The court document reads like a spy thriller, albeit with more inept characters. The three big players are Papadopoulos, a man known as the “professor” who has ties with Russia, and a Russian woman referred to as the “Female Russian National” or “Putin’s niece” who claimed to be connected with the Russian government. Here’s a truncated timeline of what allegedly happened:
- When first questioned by the U.S. government, Papadopoulos played down his involvement with the other two–saying they had few interactions and it had nothing to do with Trump’s campaign. Now the former Trump advisor has admitted that, beginning in March 2016, the Professor contacted Papadopoulos when he learned he had ties to the campaign, telling him he had ties to the Kremlin.
- The Professor introduced Papadopoulos to the Female Russian National, who claimed to be related to Vladimir Putin. Papadopoulos tried to facilitate a meeting with the Trump campaign and the Russian government, using both the Professor and Female Russian National as liaisons. Soon a fourth person was introduced into the mix–a person from Moscow known as the “Russian MFA,” who allegedly had connections to the Russian Ministry of Foreign Affairs.

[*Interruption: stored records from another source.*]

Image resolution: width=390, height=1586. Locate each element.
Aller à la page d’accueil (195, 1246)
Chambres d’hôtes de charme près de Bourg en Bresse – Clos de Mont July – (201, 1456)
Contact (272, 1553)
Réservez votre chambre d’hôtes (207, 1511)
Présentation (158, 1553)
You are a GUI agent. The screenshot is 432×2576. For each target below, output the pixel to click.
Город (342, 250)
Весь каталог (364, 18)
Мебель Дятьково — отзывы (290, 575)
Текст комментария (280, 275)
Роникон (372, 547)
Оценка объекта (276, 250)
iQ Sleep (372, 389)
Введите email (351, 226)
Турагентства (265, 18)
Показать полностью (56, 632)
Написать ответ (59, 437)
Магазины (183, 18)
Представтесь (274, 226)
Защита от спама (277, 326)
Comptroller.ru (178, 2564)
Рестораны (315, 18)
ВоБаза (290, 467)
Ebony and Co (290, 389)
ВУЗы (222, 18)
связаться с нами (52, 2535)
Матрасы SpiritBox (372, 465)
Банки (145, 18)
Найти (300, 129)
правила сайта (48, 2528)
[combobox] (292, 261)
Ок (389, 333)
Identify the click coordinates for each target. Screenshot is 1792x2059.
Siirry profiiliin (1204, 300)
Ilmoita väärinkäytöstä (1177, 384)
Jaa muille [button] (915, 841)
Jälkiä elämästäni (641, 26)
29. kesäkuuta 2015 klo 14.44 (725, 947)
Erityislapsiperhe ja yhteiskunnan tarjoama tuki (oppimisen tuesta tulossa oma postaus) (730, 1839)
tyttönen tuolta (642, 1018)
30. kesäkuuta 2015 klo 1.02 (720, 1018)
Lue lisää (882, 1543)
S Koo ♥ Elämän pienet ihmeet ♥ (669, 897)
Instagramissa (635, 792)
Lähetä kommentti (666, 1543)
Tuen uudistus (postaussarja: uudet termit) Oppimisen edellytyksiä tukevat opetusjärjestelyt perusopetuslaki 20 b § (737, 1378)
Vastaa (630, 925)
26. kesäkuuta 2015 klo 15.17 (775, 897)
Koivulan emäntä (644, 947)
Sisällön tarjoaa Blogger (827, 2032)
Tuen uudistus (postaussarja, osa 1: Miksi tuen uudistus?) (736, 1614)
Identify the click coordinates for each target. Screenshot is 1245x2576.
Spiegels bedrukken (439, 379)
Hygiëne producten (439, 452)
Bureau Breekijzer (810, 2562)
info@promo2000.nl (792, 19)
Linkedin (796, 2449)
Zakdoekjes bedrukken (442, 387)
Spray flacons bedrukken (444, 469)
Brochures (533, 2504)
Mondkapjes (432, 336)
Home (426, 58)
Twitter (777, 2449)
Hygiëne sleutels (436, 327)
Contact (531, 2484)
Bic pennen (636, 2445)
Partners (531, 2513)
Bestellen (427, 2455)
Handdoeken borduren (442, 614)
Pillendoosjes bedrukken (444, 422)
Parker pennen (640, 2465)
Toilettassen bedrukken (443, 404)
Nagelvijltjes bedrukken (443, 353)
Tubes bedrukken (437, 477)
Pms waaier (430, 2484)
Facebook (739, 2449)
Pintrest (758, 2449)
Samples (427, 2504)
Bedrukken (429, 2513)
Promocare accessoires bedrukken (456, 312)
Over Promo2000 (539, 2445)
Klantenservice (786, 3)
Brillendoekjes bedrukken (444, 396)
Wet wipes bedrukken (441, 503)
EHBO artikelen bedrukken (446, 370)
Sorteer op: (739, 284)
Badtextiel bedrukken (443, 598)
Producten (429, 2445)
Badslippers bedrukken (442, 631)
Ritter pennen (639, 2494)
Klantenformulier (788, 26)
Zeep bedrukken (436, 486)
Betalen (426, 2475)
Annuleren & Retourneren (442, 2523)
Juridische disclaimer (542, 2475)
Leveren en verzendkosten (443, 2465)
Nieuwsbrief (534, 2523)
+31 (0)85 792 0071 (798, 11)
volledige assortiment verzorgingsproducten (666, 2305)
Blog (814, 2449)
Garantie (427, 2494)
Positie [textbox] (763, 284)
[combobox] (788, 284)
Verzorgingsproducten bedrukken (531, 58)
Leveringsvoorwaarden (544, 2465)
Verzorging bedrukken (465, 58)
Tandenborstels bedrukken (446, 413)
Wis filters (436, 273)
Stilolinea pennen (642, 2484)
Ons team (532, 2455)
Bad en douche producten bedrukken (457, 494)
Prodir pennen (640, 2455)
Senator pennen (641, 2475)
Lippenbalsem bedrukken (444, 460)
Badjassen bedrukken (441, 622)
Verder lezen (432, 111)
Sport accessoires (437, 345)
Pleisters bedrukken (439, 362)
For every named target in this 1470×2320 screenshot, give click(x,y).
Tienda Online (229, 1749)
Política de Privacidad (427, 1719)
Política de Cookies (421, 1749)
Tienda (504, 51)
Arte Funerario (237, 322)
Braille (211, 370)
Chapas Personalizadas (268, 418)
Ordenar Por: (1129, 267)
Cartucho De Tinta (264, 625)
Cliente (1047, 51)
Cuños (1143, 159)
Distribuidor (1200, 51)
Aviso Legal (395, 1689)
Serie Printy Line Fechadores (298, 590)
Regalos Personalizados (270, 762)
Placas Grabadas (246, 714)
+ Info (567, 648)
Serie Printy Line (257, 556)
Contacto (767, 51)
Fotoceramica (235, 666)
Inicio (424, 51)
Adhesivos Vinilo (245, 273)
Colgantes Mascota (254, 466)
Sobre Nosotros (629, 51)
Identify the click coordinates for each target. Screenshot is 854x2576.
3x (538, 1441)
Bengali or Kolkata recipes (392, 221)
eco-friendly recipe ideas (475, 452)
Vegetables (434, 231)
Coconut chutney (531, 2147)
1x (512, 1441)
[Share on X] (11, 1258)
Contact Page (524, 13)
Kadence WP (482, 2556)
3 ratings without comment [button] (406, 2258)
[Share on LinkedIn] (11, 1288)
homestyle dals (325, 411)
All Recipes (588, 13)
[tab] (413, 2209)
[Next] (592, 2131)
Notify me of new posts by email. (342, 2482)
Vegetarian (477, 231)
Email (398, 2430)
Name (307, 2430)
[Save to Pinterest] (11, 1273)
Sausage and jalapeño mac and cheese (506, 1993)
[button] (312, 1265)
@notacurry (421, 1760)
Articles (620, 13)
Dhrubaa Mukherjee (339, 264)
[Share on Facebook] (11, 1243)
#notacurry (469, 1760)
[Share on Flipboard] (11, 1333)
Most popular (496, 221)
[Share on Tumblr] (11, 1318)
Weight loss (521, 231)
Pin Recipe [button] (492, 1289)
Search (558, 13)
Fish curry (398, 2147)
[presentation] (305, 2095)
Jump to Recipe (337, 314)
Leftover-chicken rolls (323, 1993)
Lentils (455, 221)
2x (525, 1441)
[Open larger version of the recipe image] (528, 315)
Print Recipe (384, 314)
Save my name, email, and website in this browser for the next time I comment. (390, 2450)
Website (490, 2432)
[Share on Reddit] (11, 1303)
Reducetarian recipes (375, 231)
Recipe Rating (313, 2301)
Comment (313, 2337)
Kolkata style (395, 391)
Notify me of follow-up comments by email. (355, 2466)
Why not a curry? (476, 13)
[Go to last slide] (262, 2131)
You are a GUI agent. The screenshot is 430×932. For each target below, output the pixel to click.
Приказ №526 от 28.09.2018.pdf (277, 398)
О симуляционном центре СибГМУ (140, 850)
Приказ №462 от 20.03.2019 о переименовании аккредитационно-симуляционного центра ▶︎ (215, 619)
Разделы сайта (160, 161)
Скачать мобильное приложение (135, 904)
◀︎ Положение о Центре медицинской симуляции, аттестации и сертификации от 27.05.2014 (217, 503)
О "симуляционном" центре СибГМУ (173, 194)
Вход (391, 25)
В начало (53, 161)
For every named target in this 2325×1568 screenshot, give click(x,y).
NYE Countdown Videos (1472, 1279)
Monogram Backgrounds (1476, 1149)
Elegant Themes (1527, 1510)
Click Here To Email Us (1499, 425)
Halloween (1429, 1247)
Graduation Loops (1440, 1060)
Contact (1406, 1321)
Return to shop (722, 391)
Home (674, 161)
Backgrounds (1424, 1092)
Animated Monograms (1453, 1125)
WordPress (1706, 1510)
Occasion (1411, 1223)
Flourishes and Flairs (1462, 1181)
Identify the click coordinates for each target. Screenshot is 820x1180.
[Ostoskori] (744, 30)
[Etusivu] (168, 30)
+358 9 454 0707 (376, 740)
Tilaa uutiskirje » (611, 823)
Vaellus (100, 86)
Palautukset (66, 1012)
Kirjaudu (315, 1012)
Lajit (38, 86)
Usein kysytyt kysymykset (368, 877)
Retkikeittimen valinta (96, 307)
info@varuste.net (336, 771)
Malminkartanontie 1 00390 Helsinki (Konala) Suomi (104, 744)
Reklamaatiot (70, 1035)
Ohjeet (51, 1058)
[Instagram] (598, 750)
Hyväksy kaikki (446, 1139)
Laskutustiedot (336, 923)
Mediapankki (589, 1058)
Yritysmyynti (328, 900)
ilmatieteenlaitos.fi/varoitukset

- The Professor also offered Papadopoulos “dirt” on Hillary Clinton. He allegedly described to the advisor “thousands of emails” the Russian government had on the then-Democratic candidate. Following this, Papadopoulos continued to try to meet and communicate with the Professor and the Russian MFA, while also keeping in close contact with the Trump campaign.
- At one point, Papadopoulos emailed a “High-Ranking Campaign Official” about a Russian request to have Trump visit Russia. That request was routed to another campaign official with a note emphasizing that Trump would not be taking such a trip, but that such a message should be communicated by a “low-level” official “so as not to send any signal.”
Earlier this year, Papadopoulos denied or played down many of these claims. Now, he has recanted his earlier position and submitted this statement. It depicts Papadoplous facilitating meetings with alleged Russian officials and trying to connect the campaign with his foreign contacts. Papadopoulos also tried to delete his Facebook account, which contained conversations he had with both the Professor and the Russian MFA.
The question remains: How will Trump respond to these new revelations?